Five patients (100% male, mean age 75 years, ischemic etiology 60%) were included in the study). None of the patients had pulmonary hypertension and one patient had atrial fibrillation. During optimization, a total of 146 settings were tested with a mean of 29 ± 10 settings per patient. Overall, LVdP/dt had a weak inverse correlation with PAPdP/dt (Pearson r =  − 0.26, p < 0.01) (Fig. 1B). The Bland–Altman analysis showed a systematic bias and revealed that the variability of the differences was not constant across the range of measurements (Fig. 1C). Moreover, the direction of correlation between LVdP/dt and PAPdP/dt varied on a per-patient basis (Fig. 1D). In one patient, a positive relationship emerged between PAPdP/dt and LVdP/dt. This patient, interestingly, showcased the most pronounced impairment in LV function and the least responsive LVdP/dt. Consequently, this observation raises the possibility of an inadequate response in PAPdP/dt, rendering the measurements more susceptible to changes in filling conditions.

This study aimed to evaluate the relationship between LVdP/dt measurements obtained using a pressure wire and PAPdP/dt measurements obtained using the CardioMEMS™ sensor in CRT patients. The findings showed a weak inverse correlation between PAPdP/dt and LVdP/dt. The inverse relationship may likely be attributed to two main factors: reduced LV end-diastolic pressures and potential decreases in RV contractility. Our results may suggest that PAP measurements using the CardioMEMS™ sensor can provide continuous data on LV performance, for example even during exercise. However, the correlation between LVdP/dt and PAPdP/dt varied on a per-patient basis, indicating the complexity of this relationship may be influenced by factors such as arterial compliance, wave reflections, and response time discrepancies. Additionally, optimizing LV contractility by selecting the optimal LVdP/dt not necessarily improves RV performance and therefore may not reflect a more beneficial PAPdP/dt [5]. Instead, considering mean PAP values after a waiting period may hypothetically provide a better parameter for evaluating CRT response, as it allows for the harmonization of pressures and fluid shifts within the different cardiac compartments. Moreover, this methodology aligns with the design philosophy of CardioMEMS™, which is tailored for continuous, long-term patient management rather than the assessment of transient fluctuations in filling pressures.

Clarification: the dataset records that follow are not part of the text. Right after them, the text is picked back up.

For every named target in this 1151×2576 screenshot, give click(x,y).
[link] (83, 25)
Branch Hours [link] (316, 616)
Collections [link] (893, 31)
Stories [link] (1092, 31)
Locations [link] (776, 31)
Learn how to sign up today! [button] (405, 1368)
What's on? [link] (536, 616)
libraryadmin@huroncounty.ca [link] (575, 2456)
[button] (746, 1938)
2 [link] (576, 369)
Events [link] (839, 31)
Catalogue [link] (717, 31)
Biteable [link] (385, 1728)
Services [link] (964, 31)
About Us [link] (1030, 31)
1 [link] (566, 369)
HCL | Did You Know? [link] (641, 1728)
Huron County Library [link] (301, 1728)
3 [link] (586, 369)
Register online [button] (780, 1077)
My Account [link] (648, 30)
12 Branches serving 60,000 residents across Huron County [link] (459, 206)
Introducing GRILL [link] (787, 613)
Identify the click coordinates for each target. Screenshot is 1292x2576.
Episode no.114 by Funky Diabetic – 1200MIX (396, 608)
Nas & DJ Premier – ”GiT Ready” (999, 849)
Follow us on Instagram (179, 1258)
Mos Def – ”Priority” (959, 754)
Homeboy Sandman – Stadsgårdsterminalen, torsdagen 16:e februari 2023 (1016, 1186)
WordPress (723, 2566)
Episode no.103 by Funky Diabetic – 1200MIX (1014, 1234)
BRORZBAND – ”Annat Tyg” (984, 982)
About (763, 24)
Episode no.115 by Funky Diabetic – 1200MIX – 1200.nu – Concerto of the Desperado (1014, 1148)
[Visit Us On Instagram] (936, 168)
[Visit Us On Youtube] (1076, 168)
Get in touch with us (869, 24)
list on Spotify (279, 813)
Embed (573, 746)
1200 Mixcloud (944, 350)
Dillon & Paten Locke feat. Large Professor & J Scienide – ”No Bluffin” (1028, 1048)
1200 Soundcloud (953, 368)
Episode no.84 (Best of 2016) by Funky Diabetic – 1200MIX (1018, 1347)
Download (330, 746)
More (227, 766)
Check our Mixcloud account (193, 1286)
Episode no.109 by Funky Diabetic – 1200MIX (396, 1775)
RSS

It is important to acknowledge the study's limitations, including a small sample size, encompassing both ischemic and non-ischemic cardiomyopathy patients, which may impact the generalizability of the results. Additionally, the chosen instrument for optimization, dP/dt, does not account for changes in volumes such as cardiac preload or variations in blood pressure resulting from peripheral or pulmonic vasoconstriction. This limitation renders dP/dt optimization less robust, less reliable, and susceptible to inaccurate measurements [6]. Further studies with larger sample sizes and rigorous designs are needed to validate these findings.

In conclusion, while PAP measurements obtained using the CardioMEMS™ sensor can offer continuous monitoring of ventricular performance, the acute correlation with LVdP/dt is weak and may be complex mandating more research to evaluate this potentially valuable concept.